§ **Activity**
Search the data for "sacudió". Return each matching line.
▼▼▼
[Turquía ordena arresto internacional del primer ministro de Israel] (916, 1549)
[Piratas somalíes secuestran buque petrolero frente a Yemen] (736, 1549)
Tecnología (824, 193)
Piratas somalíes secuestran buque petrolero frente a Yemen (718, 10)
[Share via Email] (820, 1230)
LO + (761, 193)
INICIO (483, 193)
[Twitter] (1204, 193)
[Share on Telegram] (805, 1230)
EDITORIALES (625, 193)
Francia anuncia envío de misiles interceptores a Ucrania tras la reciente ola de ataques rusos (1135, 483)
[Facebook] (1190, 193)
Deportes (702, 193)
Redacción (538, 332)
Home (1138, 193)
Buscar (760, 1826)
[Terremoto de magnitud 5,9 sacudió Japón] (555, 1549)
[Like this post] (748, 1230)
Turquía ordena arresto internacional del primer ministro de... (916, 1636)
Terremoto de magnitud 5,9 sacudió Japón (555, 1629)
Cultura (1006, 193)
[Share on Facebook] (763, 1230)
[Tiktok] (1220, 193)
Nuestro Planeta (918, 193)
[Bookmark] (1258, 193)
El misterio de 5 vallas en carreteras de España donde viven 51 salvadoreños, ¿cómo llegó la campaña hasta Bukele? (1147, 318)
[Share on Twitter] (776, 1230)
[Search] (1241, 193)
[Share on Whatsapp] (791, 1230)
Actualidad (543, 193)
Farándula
▲▲▲
§ **Expected output**
[Terremoto de magnitud 5,9 sacudió Japón] (555, 1549)
Terremoto de magnitud 5,9 sacudió Japón (555, 1629)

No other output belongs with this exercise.